== Exercise goal ==
Each entry in the listing below should be restated word for word.

== Listed entries ==
== Segment start ==
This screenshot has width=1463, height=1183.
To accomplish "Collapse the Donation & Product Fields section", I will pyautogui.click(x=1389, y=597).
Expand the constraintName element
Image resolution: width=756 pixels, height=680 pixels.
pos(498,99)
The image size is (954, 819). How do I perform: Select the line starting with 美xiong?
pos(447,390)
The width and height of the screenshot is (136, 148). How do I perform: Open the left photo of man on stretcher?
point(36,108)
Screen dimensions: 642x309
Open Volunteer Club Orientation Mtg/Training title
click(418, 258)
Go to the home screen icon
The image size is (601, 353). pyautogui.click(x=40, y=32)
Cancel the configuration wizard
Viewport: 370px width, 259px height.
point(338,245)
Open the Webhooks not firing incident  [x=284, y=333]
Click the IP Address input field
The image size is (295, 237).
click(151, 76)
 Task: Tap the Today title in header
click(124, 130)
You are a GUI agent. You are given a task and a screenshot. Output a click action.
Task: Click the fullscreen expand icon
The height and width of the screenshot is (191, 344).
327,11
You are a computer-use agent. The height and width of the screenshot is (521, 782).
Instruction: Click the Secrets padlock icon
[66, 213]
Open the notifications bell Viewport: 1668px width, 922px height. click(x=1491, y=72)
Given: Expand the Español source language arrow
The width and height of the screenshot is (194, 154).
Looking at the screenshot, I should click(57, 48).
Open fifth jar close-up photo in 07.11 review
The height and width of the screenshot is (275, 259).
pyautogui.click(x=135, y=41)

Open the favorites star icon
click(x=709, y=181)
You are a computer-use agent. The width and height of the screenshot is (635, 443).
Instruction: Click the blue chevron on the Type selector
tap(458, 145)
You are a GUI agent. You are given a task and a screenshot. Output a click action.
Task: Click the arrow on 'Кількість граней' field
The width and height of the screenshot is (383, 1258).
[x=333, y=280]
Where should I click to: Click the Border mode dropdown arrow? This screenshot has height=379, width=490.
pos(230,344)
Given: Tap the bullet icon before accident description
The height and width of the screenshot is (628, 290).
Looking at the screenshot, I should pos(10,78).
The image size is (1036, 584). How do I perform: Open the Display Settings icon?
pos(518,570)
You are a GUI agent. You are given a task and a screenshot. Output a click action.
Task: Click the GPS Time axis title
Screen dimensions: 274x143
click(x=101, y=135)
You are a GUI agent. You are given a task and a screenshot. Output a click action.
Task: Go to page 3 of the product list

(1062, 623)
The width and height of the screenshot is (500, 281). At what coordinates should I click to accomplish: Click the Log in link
== Segment end ==
== Final answer ==
This screenshot has width=1463, height=1183.
To accomplish "Collapse the Donation & Product Fields section", I will pyautogui.click(x=1389, y=597).
Expand the constraintName element
Image resolution: width=756 pixels, height=680 pixels.
pos(498,99)
The image size is (954, 819). How do I perform: Select the line starting with 美xiong?
pos(447,390)
The width and height of the screenshot is (136, 148). How do I perform: Open the left photo of man on stretcher?
point(36,108)
Screen dimensions: 642x309
Open Volunteer Club Orientation Mtg/Training title
click(418, 258)
Go to the home screen icon
The image size is (601, 353). pyautogui.click(x=40, y=32)
Cancel the configuration wizard
Viewport: 370px width, 259px height.
point(338,245)
Open the Webhooks not firing incident  [x=284, y=333]
Click the IP Address input field
The image size is (295, 237).
click(151, 76)
 Task: Tap the Today title in header
click(124, 130)
You are a GUI agent. You are given a task and a screenshot. Output a click action.
Task: Click the fullscreen expand icon
The height and width of the screenshot is (191, 344).
327,11
You are a computer-use agent. The height and width of the screenshot is (521, 782).
Instruction: Click the Secrets padlock icon
[66, 213]
Open the notifications bell Viewport: 1668px width, 922px height. click(x=1491, y=72)
Given: Expand the Español source language arrow
The width and height of the screenshot is (194, 154).
Looking at the screenshot, I should click(57, 48).
Open fifth jar close-up photo in 07.11 review
The height and width of the screenshot is (275, 259).
pyautogui.click(x=135, y=41)

Open the favorites star icon
click(x=709, y=181)
You are a computer-use agent. The width and height of the screenshot is (635, 443).
Instruction: Click the blue chevron on the Type selector
tap(458, 145)
You are a GUI agent. You are given a task and a screenshot. Output a click action.
Task: Click the arrow on 'Кількість граней' field
The width and height of the screenshot is (383, 1258).
[x=333, y=280]
Where should I click to: Click the Border mode dropdown arrow? This screenshot has height=379, width=490.
pos(230,344)
Given: Tap the bullet icon before accident description
The height and width of the screenshot is (628, 290).
Looking at the screenshot, I should pos(10,78).
The image size is (1036, 584). How do I perform: Open the Display Settings icon?
pos(518,570)
You are a GUI agent. You are given a task and a screenshot. Output a click action.
Task: Click the GPS Time axis title
Screen dimensions: 274x143
click(x=101, y=135)
You are a GUI agent. You are given a task and a screenshot. Output a click action.
Task: Go to page 3 of the product list

(1062, 623)
The width and height of the screenshot is (500, 281). At what coordinates should I click to accomplish: Click the Log in link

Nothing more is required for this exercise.